Required Study 1 Analyses
In your four analyses (chosen from five possibilities), you will be doing:
- Descriptive and exploratory summaries of the data across the groups for each of your chosen outcomes, including, of course, attractive and well-constructed visualizations, graphs and tables.
- Comparisons of the population mean difference for at least one quantitative outcome across a set of two (or three) groups, including appropriate demonstrations of the reasons behind the choices you made between parametric, non-parametric and bootstrap procedures.
- Comparisons of population proportions for categorical outcomes across exposure groups, including appropriately interpreted point estimates and confidence intervals, where available.
Data Management
- All data merging and cleaning must be included in your Quarto report, starting from the raw data obtained either through the
nhanesA
package or via reading in your non-NHANES raw data, so that we can replicate your work. - You can use the data as they were collected (quantitative, binary or multi-categorical), but you can also create categorical variables from the quantitative variables provided, should that be of interest in one or more of your analyses.
- Should you decide a categorical variable from a quantitative one, be sure to describe that process carefully, and demonstrate that each level of your created categorical variable contains the minimum number of observations specified on the Data Development page.
Analyses You’ll Do
You will complete any four of the following five Analyses, and present these results in your Study 1 Report.
For each of these analyses, you will provide complete code (including whatever you did to clean the raw data for the variables you are studying), appropriate visualizations and detailed explanations of your analytic decisions, and conclusions. Use a 90% confidence level for all Study 1 work, please.
- Again, if you are using NHANES data, you will need between 500 and 8,750 observations with a minimum of 500 observations containing complete data on all of the variables you will use in Study 1.
- If you are using any other data source, you will need between 250 and 10,000 observations, and at least 250 with complete data on all variables you will use in Study 1.
- In Study 1, you should explicitly state that you are assuming that the “missing completely at random (MCAR)” mechanism for missing data, and then filter until you have only complete cases.
Each analysis should be self-contained (so that I don’t have to read Analysis A first to understand Analysis C, for example).
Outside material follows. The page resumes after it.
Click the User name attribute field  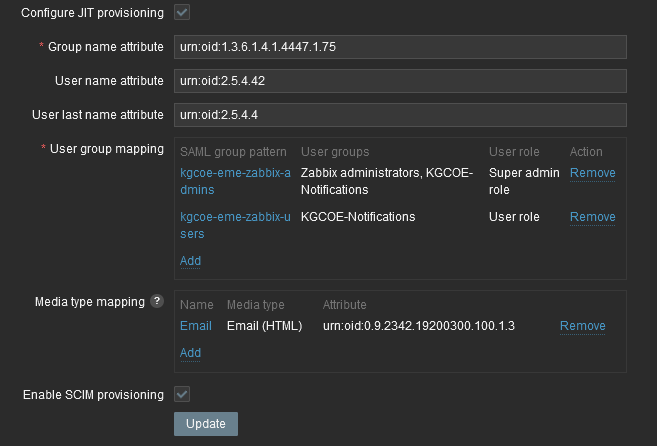click(400, 81)
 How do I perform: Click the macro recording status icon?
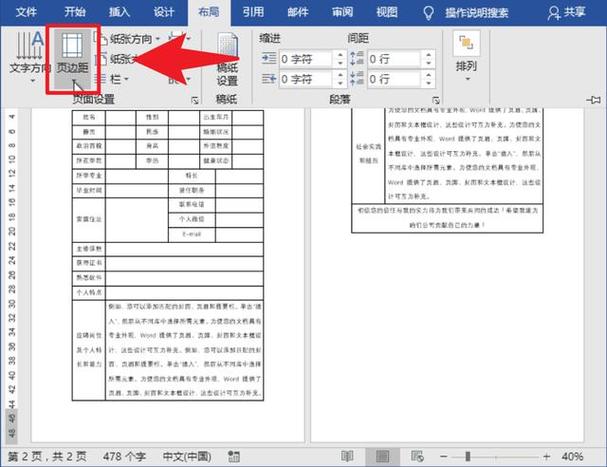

Present each new analysis as a subsection with an appropriate heading in the table of contents.
Analysis A. Compare two means/medians using paired samples
Here, you will need to identify two quantitative variables (outcomes) which are paired (so that they have a natural link between them, and use the same units of measurement.) You’ll analyze the results and build a confidence interval for the population mean difference with an appropriate t-based or bootstrap procedure. Again, we require that all variables treated as quantitative in Study 1 (Analyses A, B, or C) contain at least 15 unique values.
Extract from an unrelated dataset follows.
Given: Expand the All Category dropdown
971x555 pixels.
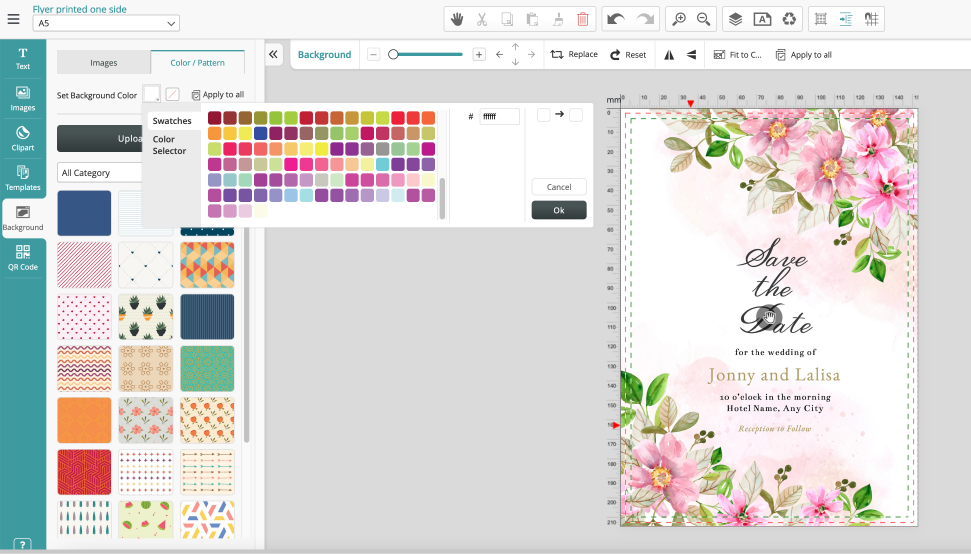Looking at the screenshot, I should tap(100, 173).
Analysis B. Compare two means/medians using independent samples
Here, you will need to identify one quantitative (outcome) and one categorical variable (binary - 2 levels.) You’ll analyze the results and build a confidence interval for the difference in means with an appropriate t-based or bootstrap procedure. Note that it’s generally easier to find independent samples comparisons than paired samples comparisons in most of the data I expect you’ll be using. This would require a quantitative outcome (with at least 15 unique values), and a binary categorical variable which divides the data into two subgroups, so that each subgroup has a minimum of 30 observations.
Analysis C. Compare 3-6 means/medians using independent samples
Here, you will need to identify one quantitative (outcome) and one categorical variable (multi-categorical with 3-6 levels.) Here, you should be thinking about an analysis of variance with either a set of Holm (probably better if you have unequal sample sizes in your groups) or Tukey HSD (better if you have a fairly balanced design) pairwise comparisons. This would require a quantitative outcome (with at least 15 unique values), and a multi-categorical variable with 3-6 categories which divides the data into subgroups, so that each subgroup has a minimum of 30 observations.
Analysis D. Create and analyze a \(2 \times 2\) table
Here, you will need to identify two categorical (binary) variables. Each cell of the resulting 2 x 2 table should contain a minimum of 30 subjects. You should be focused on the relative risk, odds ratio (sample version) and risk difference comparisons for point estimates, and on interpreting the confidence interval for the risk difference comparison.
Analysis E. Create and analyze a \(J \times K\) table, where \(2 \leq J \leq 5\) and \(3 \leq K \leq 5\)
Here, you will need to identify two categorical variables, at least one of which should contain 3-5 levels, while the other contains 2-5 levels. Each cell in the cross-tabulation of the two variables within the table should have a minimum of 15 observations. Here, you should be providing an appropriate cross-tabulation, the results of a chi-square test, accompanied by a useful visualization and description of the nature of the observed association.